Start of Information shown
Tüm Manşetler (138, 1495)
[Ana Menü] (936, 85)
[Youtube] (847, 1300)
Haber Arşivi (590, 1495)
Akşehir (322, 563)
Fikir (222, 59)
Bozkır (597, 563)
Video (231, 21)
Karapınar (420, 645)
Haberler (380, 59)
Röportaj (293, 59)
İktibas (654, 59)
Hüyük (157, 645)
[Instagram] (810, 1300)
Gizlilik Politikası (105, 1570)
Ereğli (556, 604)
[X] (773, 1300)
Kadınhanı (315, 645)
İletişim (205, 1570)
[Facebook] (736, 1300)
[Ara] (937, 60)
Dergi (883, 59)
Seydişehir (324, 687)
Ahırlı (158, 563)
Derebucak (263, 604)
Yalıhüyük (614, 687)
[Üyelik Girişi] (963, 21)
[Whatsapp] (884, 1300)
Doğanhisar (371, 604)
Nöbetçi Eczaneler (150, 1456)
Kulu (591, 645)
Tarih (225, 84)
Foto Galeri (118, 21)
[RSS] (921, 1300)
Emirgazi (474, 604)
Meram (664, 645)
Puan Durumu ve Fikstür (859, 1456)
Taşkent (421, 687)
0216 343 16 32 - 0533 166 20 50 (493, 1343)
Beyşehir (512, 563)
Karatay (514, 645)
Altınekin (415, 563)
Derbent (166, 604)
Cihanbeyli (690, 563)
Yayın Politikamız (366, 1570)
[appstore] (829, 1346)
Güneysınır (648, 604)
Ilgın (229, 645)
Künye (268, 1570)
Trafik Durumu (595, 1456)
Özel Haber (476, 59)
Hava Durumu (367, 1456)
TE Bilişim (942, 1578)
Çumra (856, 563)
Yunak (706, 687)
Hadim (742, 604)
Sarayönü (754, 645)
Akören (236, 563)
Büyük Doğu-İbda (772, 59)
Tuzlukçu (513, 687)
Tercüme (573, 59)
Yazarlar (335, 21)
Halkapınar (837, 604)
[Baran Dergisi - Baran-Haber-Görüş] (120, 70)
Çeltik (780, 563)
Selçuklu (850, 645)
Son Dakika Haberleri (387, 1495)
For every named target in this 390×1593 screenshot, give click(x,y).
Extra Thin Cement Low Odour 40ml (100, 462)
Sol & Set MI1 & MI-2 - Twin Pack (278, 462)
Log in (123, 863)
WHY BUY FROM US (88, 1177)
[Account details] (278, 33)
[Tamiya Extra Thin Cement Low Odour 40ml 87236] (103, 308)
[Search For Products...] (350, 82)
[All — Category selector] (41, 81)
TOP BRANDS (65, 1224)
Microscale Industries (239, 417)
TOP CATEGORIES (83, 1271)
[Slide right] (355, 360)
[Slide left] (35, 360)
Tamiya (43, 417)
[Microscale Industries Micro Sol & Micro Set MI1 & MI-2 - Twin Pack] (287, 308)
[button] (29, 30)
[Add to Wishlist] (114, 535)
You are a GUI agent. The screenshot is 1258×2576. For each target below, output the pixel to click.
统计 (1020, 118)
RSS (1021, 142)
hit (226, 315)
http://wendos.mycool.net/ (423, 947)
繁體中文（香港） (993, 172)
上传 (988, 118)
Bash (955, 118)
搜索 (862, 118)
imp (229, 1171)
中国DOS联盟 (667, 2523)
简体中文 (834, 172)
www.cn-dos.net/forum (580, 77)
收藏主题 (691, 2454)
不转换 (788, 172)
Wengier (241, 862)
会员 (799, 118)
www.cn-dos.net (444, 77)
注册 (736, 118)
End of Information shown
Please repeat every record above word for word.

■ Solution to this exercise:
Tüm Manşetler (138, 1495)
[Ana Menü] (936, 85)
[Youtube] (847, 1300)
Haber Arşivi (590, 1495)
Akşehir (322, 563)
Fikir (222, 59)
Bozkır (597, 563)
Video (231, 21)
Karapınar (420, 645)
Haberler (380, 59)
Röportaj (293, 59)
İktibas (654, 59)
Hüyük (157, 645)
[Instagram] (810, 1300)
Gizlilik Politikası (105, 1570)
Ereğli (556, 604)
[X] (773, 1300)
Kadınhanı (315, 645)
İletişim (205, 1570)
[Facebook] (736, 1300)
[Ara] (937, 60)
Dergi (883, 59)
Seydişehir (324, 687)
Ahırlı (158, 563)
Derebucak (263, 604)
Yalıhüyük (614, 687)
[Üyelik Girişi] (963, 21)
[Whatsapp] (884, 1300)
Doğanhisar (371, 604)
Nöbetçi Eczaneler (150, 1456)
Kulu (591, 645)
Tarih (225, 84)
Foto Galeri (118, 21)
[RSS] (921, 1300)
Emirgazi (474, 604)
Meram (664, 645)
Puan Durumu ve Fikstür (859, 1456)
Taşkent (421, 687)
0216 343 16 32 - 0533 166 20 50 (493, 1343)
Beyşehir (512, 563)
Karatay (514, 645)
Altınekin (415, 563)
Derbent (166, 604)
Cihanbeyli (690, 563)
Yayın Politikamız (366, 1570)
[appstore] (829, 1346)
Güneysınır (648, 604)
Ilgın (229, 645)
Künye (268, 1570)
Trafik Durumu (595, 1456)
Özel Haber (476, 59)
Hava Durumu (367, 1456)
TE Bilişim (942, 1578)
Çumra (856, 563)
Yunak (706, 687)
Hadim (742, 604)
Sarayönü (754, 645)
Akören (236, 563)
Büyük Doğu-İbda (772, 59)
Tuzlukçu (513, 687)
Tercüme (573, 59)
Yazarlar (335, 21)
Halkapınar (837, 604)
[Baran Dergisi - Baran-Haber-Görüş] (120, 70)
Çeltik (780, 563)
Selçuklu (850, 645)
Son Dakika Haberleri (387, 1495)
For every named target in this 390×1593 screenshot, give click(x,y).
Extra Thin Cement Low Odour 40ml (100, 462)
Sol & Set MI1 & MI-2 - Twin Pack (278, 462)
Log in (123, 863)
WHY BUY FROM US (88, 1177)
[Account details] (278, 33)
[Tamiya Extra Thin Cement Low Odour 40ml 87236] (103, 308)
[Search For Products...] (350, 82)
[All — Category selector] (41, 81)
TOP BRANDS (65, 1224)
Microscale Industries (239, 417)
TOP CATEGORIES (83, 1271)
[Slide right] (355, 360)
[Slide left] (35, 360)
Tamiya (43, 417)
[Microscale Industries Micro Sol & Micro Set MI1 & MI-2 - Twin Pack] (287, 308)
[button] (29, 30)
[Add to Wishlist] (114, 535)
You are a GUI agent. The screenshot is 1258×2576. For each target below, output the pixel to click.
统计 (1020, 118)
RSS (1021, 142)
hit (226, 315)
http://wendos.mycool.net/ (423, 947)
繁體中文（香港） (993, 172)
上传 (988, 118)
Bash (955, 118)
搜索 (862, 118)
imp (229, 1171)
中国DOS联盟 (667, 2523)
简体中文 (834, 172)
www.cn-dos.net/forum (580, 77)
收藏主题 (691, 2454)
不转换 (788, 172)
Wengier (241, 862)
会员 (799, 118)
www.cn-dos.net (444, 77)
注册 (736, 118)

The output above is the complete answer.